ER ROM and TR ROM increased in all groups similarly. We did not expect any additional effect of stretching on ER ROM16 because stretching aimed to improve posterior shoulder flexibility. Our treatment program may have provided ER ROM improvement. However, TR ROM improvement could be expected in stretching groups due to increased IR ROM. While the improvement in TR ROM in the stretching groups was greater than that in the control group, the lack of a significant difference between groups may be attributable to insufficient power (0.36). Further studies with larger sample sizes may demonstrate potential benefits of stretching on TR ROM.

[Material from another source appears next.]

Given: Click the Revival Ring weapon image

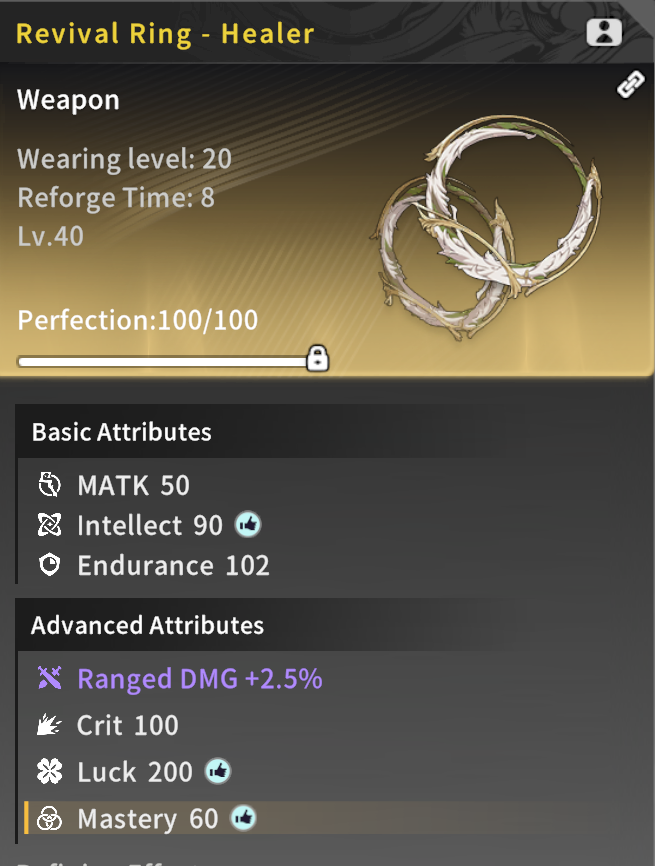Looking at the screenshot, I should (x=487, y=226).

In terms of the QuickDASH score, there was a clinically significant change in stretching groups (MCID, 15.91 points).9 In terms of CMS scores, true change occurred only in the MSS group (MDC, 16.4 points).6 Stretching can affect glenohumeral and scapular kinematics and therefore change the size of the subacromial space.12 Thus, soft tissue compression in the subacromial space can be removed, reducing the level of pain, and the upper extremity can be used more in functional activities. An increase in the acromiohumeral distance was found after 6 weeks of sleeper stretching in overhead athletes.12 Based on the aforementioned mechanisms, both modified PSSEs may have the potential to reduce subacromial pressure, which could lead to decreased pain and increased function. However, further studies to prove these proposed mechanisms are needed.

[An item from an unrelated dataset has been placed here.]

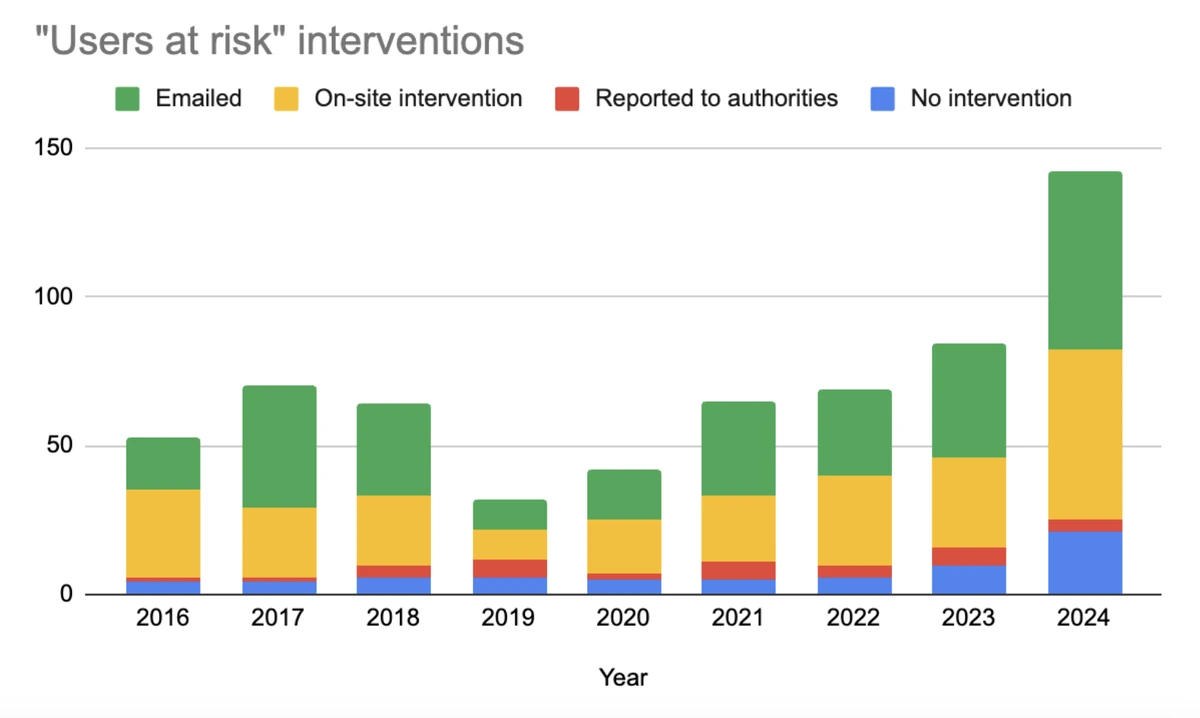Select the green Emailed segment of 2021 bar
Screen dimensions: 1200x718
[738, 448]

Acute PSSEs did not change shoulder function after shoulder surgery.20 A 3-week PSSE program was effective in increasing shoulder function in overhead athletes with SIS.5 Although the results of 4 weeks of stretching may be considered preliminary, our results support the need for a longer stretching period to ensure significant gains. In contrast, 4 weeks of sleeper stretch did not improve shoulder function in overhead athletes with PST.2 However, they evaluated shoulder function using a VAS instead of a composite functional score. To clarify the subject, future studies should compare the effects of different stretching periods on shoulder function.
Limitations
A major limitation of this study is the lack of blinding of the therapist; however, it was not possible because it was a thesis study. However, we took precautions to avoid bias. The investigator who performed the measurements was blinded to the device measurements throughout the study. A trained assistant read and recorded them. The participants did not know there were 3 treatment groups or which group they were in. The relatively short period of stretching and the lack of long-term follow-up after the stretching intervention are other significant limitations. Last, a nontreatment control group was not included because of ethical reasons.
Conclusion
The modified posterior shoulder stretches added to the treatment program consisting of modalities, ROM, and strength training are beneficial for patients with SIS having GIRD. All treatments improved pain, shoulder mobility, function, and disability. The modified stretches in addition to the treatment program were superior to the treatment program without PSSE in improving pain with activity, IR ROM, function, and disability. Stretches were equally effective, and stretching exercises provided clinically significant improvements.
Footnotes
The authors report no potential conflicts of interest in the development and publication of this article.